### WHAT IS NEEDED
Your copy starts at the line containing "This screenshot has height=201, width=381." and ends at the last line below. Copy exactly, without pictures.

(Records from a dataset)
● ● ● ● ●

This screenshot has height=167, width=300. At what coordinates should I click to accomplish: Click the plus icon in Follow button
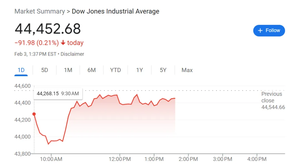[260, 30]
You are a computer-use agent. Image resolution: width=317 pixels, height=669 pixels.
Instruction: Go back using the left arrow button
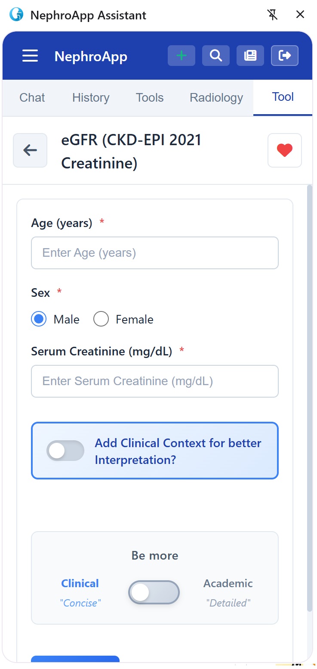point(30,150)
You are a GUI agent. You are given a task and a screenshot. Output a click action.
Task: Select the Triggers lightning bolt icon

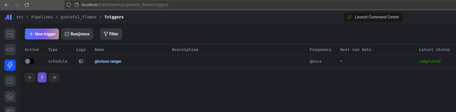[x=10, y=65]
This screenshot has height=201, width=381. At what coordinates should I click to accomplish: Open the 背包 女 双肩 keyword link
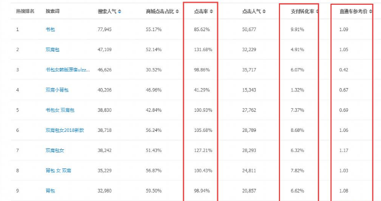pos(58,170)
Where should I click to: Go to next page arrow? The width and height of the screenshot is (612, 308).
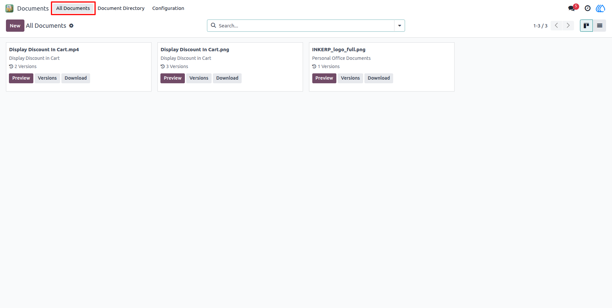tap(568, 25)
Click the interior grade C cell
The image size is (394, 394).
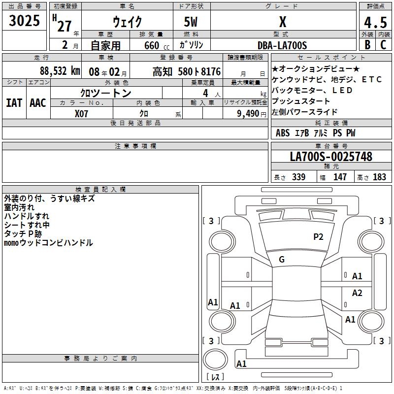pyautogui.click(x=384, y=44)
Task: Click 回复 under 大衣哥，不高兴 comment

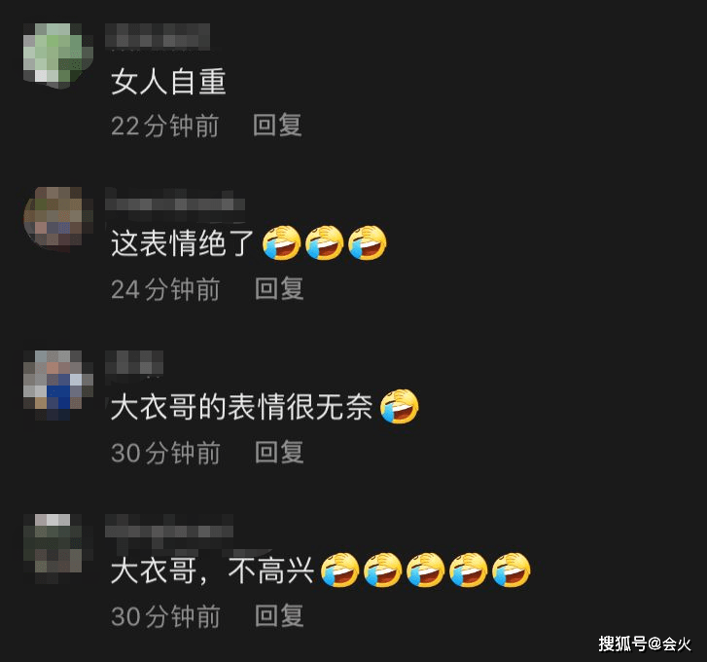Action: [x=279, y=616]
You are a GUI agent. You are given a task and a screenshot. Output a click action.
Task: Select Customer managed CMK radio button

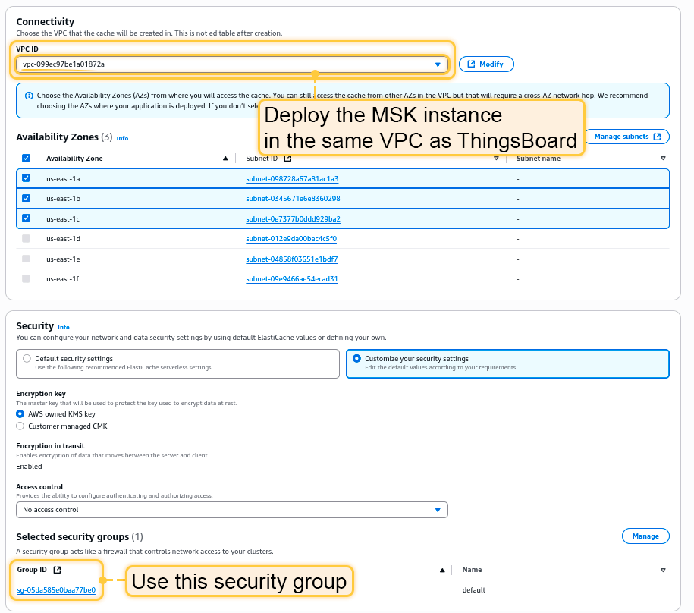click(20, 426)
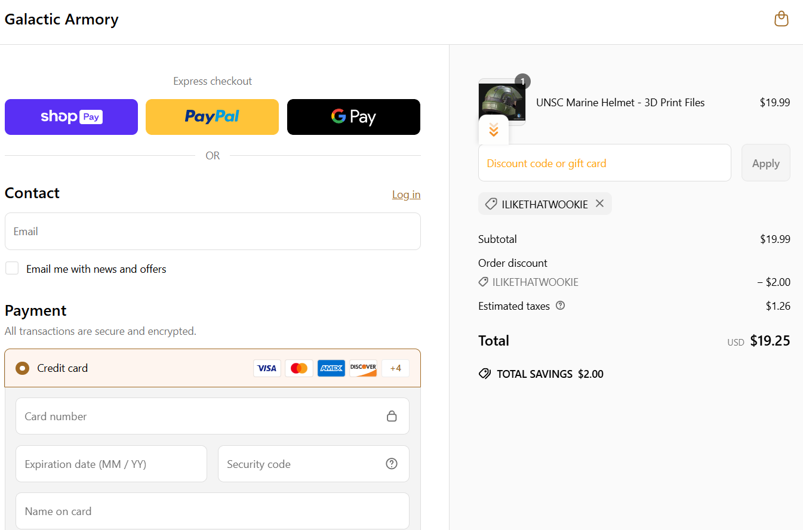The height and width of the screenshot is (530, 803).
Task: Click the estimated taxes help icon
Action: [x=560, y=306]
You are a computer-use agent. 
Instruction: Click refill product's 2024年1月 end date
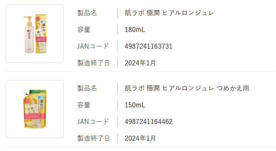click(x=140, y=138)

● ● ● ● ●

### RESPONSE BOX
This screenshot has height=201, width=381. At what coordinates should I click to accomplish: Open the 背包 女 双肩 keyword link
pos(58,170)
Where should I click to: Go to next page arrow? The width and height of the screenshot is (612, 308).
tap(568, 25)
Click the interior grade C cell
The image size is (394, 394).
pyautogui.click(x=384, y=44)
Task: Click 回复 under 大衣哥，不高兴 comment

Action: [x=279, y=616]
You are a GUI agent. You are given a task and a screenshot. Output a click action.
Task: Select Customer managed CMK radio button

click(20, 426)
The height and width of the screenshot is (530, 803).
Task: Click the estimated taxes help icon
Action: [x=560, y=306]
You are a computer-use agent. 
Instruction: Click refill product's 2024年1月 end date
click(x=140, y=138)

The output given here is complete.